Abstract
As the population ages, the prevalence of cognitive impairment due to neurodegenerative diseases such as Alzheimer disease (AD) is expected to double in the United States to nearly 14 million over the next 40 years. AD and related dementias (ADRD) are a leading cause of morbidity and mortality and among the costliest to society. Although emerging biomedical interventions for ADRD focus on early stages and are currently limited to AD, care management can benefit patients with ADRD across the disease course. Moreover, some causes of cognitive impairment are modifiable, and optimal overall management may slow or prevent additional decline. Nevertheless, a sizable proportion of cases of cognitive impairment among older adults remain undiagnosed. Primary care practitioners are often the first health care professionals to encounter cognitive concerns or to be able to observe changes in function resulting from cognitive impairment; hence, they have much to contribute to population health solutions for detecting cognitive impairment among older adults. In this report, we present key points and gaps in knowledge about methods for detecting cognitive impairment in primary care clinics. These were developed via an interdisciplinary Geriatrics Summit hosted by the National Academy of Neuropsychology in 2022, attended by representatives of national organizations engaged in work to improve care of older adults. We propose a novel workflow to facilitate detecting cognitive impairment during routine primary care, focusing on opportunities provided by the annual wellness visit, a preventive visit available to Medicare beneficiaries, along with additional recommendations and opportunities for clinical practice and research.
- cognitive screening
- cognitive impairment
- dementia
- Alzheimer’s disease
- neurodegenerative disease
- older adults
- elderly
- geriatrics
- family physicians
- primary care
- early detection
INTRODUCTION
As the global population continues to age, the prevalence of cognitive impairment impacting health and independence is expected to rise dramatically.
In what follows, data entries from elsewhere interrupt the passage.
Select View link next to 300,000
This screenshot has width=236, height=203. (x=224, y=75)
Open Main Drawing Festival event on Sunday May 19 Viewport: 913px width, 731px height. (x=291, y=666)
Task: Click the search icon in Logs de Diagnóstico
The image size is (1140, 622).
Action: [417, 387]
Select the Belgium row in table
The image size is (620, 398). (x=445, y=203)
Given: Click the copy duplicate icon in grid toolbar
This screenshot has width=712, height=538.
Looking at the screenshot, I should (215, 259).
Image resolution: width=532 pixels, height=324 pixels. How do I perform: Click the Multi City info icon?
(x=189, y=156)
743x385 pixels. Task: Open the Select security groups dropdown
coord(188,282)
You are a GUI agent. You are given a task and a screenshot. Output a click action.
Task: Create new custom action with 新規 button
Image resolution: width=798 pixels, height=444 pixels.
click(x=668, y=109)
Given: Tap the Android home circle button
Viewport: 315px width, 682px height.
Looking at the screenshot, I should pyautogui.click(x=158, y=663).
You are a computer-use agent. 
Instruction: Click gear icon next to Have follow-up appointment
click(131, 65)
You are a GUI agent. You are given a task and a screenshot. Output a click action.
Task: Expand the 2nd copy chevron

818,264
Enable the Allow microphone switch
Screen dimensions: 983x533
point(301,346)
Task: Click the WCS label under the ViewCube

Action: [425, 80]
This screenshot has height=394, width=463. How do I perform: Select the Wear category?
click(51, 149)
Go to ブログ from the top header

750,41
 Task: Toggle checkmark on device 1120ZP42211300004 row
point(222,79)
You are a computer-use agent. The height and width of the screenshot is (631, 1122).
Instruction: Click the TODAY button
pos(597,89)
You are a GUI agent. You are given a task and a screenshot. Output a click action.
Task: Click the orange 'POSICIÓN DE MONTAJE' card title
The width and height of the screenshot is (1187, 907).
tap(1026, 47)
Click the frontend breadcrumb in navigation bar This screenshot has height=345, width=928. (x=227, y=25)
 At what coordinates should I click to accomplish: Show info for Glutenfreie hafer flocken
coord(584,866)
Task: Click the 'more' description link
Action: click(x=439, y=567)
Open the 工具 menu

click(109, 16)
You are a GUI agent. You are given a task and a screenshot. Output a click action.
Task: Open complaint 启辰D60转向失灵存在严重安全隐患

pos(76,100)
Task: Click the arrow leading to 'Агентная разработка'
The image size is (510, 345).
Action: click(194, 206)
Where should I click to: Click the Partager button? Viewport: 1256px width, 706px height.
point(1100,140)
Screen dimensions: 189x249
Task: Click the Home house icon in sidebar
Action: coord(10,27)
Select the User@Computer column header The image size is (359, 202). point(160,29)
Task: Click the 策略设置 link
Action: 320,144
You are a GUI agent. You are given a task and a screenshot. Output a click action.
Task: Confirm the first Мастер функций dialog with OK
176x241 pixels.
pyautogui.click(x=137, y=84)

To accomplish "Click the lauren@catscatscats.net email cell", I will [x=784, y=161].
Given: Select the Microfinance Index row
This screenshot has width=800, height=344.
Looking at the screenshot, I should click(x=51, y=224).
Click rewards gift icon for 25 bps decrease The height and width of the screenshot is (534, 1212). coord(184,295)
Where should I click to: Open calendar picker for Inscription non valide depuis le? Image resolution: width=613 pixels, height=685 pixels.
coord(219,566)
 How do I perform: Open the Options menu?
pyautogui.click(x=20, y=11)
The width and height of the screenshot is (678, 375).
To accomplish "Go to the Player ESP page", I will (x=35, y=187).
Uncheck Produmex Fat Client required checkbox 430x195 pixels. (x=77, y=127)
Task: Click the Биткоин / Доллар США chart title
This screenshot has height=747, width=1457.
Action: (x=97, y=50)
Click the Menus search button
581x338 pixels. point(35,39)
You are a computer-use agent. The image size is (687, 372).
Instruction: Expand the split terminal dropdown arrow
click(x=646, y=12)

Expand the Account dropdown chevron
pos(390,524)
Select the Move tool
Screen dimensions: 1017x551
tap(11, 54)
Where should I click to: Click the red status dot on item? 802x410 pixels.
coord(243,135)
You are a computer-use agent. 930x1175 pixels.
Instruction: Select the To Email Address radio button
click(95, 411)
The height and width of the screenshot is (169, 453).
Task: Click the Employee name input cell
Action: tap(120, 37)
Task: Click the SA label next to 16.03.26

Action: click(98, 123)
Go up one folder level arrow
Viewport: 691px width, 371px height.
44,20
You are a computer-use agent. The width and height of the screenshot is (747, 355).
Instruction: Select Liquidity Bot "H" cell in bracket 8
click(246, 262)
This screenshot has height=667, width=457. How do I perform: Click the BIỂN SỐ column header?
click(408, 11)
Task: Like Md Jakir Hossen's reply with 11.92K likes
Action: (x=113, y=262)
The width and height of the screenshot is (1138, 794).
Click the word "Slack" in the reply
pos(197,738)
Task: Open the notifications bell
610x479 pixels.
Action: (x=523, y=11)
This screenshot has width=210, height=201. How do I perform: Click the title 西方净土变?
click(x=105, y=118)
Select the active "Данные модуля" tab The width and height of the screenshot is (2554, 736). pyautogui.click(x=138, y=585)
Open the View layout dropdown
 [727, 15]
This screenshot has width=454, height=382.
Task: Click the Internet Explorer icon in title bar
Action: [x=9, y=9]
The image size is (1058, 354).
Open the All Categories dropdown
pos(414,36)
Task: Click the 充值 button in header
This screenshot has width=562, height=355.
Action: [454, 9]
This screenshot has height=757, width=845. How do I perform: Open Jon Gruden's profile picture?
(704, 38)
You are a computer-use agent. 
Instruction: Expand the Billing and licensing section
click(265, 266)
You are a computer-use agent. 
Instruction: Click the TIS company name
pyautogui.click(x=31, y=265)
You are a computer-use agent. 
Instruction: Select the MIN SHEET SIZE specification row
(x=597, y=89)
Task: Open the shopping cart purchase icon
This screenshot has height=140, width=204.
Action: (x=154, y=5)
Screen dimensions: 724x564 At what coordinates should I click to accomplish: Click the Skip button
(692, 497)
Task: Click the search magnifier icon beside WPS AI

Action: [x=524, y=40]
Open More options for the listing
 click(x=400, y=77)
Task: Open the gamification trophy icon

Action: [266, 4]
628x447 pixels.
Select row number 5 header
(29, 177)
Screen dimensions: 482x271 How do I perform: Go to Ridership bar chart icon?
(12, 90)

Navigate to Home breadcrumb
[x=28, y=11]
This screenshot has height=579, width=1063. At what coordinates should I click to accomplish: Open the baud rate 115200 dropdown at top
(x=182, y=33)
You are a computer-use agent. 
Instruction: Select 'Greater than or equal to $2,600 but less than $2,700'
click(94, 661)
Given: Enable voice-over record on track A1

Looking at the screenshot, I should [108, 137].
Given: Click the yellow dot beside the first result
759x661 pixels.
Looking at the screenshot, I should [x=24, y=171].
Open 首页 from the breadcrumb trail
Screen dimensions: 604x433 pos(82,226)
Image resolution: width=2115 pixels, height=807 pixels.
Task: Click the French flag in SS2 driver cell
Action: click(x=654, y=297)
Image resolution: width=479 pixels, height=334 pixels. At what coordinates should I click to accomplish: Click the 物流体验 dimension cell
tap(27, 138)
For example, in the United States alone, the number of people living with Alzheimer disease (AD) is expected to double to nearly 14 million by 2060.1 Considerable efforts from diverse stakeholders are required to adequately prepare for the forthcoming surge in older adults seeking and requiring screening for cognitive impairment. Because most patients with dementia are managed in primary care,2,3 the National Academy of Neuropsychology hosted an interdisciplinary Geriatrics Summit in 2017 focused on identifying cognitive impairment in older adult patient populations within primary care settings, including both primary care clinics and emergency departments.4 One outcome of that Summit was formation of the Geriatric Emergency care Applied Research Network (GEAR; https://gearnetwork.org/about-gear-2/research-priorities-gear2/), which is funded by the National Institutes of Health to provide infrastructure to support collaborative, interdisciplinary research to advance dementia care in emergency departments.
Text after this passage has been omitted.